L’équipe de Polytechnique Montréal a mis au point un procédé pour imprimer la mélanine purifiée à partir d’encre de seiche. (Crédit Anthony Camus)
Les composantes électroniques que l’on trouve autour de nous existent parce qu’elles ont notamment répondu à des critères de performance, mais aussi de coût de fabrication. Pendant des années, le coût environnemental lié à la fin de vie d’un objet, lui, n’entrait pas dans le calcul.
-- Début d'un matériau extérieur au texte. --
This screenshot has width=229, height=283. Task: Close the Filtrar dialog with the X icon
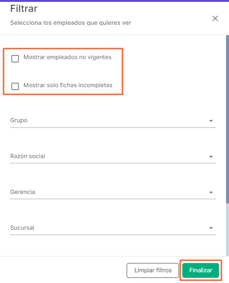[x=215, y=18]
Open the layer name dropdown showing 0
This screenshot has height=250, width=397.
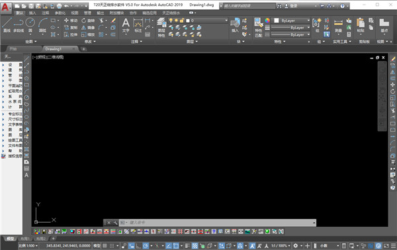click(x=209, y=21)
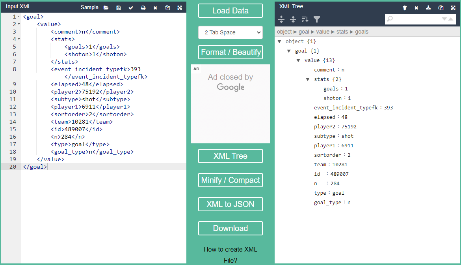Open file using the folder icon
Image resolution: width=461 pixels, height=265 pixels.
click(106, 8)
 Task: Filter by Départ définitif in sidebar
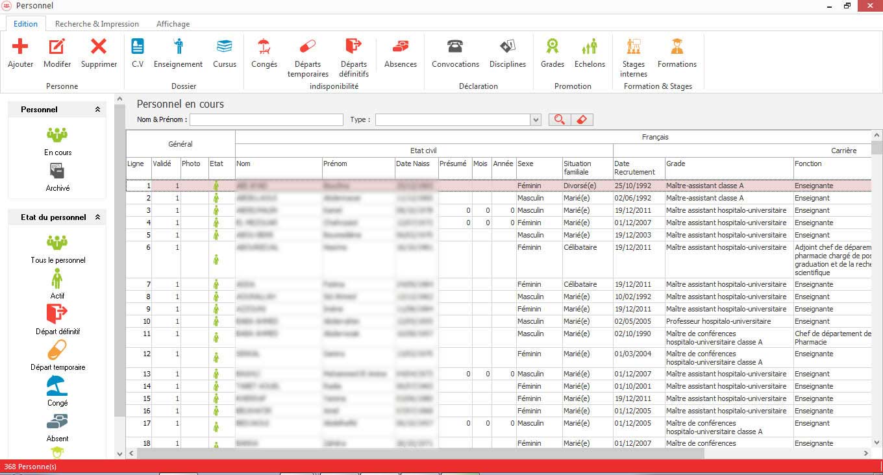(57, 315)
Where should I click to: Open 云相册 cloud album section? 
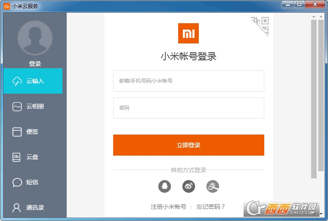coord(35,106)
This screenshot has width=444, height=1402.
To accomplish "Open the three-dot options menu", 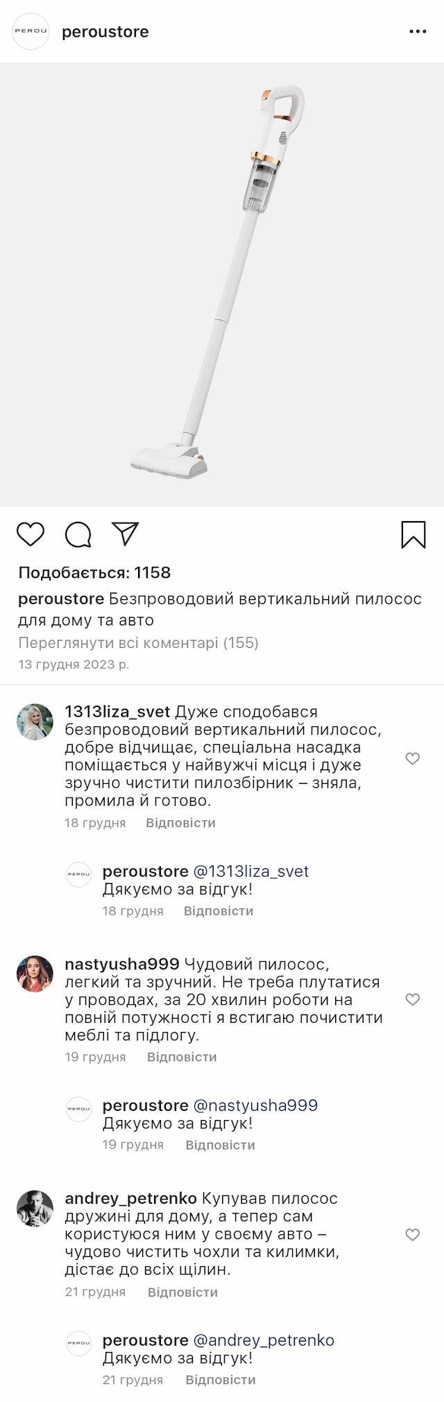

Mais c’est en voie de changer.
Plusieurs chercheuses et chercheurs dans le monde tentent aujourd’hui d’identifier des alternatives pérennes afin de remplacer une partie des métaux et des matériaux inorganiques qui entrent dans la fabrication des circuits électroniques. C’est le cas de Clara Santato, professeure au département de génie physique à Polytechnique Montréal. Avec son groupe, elle tente de faire une place aux matériaux biosourcés - c’est-à-dire « extraits du vivant » - dans le monde de l’électronique.
« Notre objectif, ce n’est pas de remplacer des technologies performantes comme celles des micropuces électroniques conventionnelles », explique la professeure Santato. « On cible plutôt des dispositifs électroniques de base comme ceux que l’on trouve dans des capteurs qui surveillent l’environnement ou des aliments, ou qu’on pourrait retrouver dans l’électronique portable modulaire. »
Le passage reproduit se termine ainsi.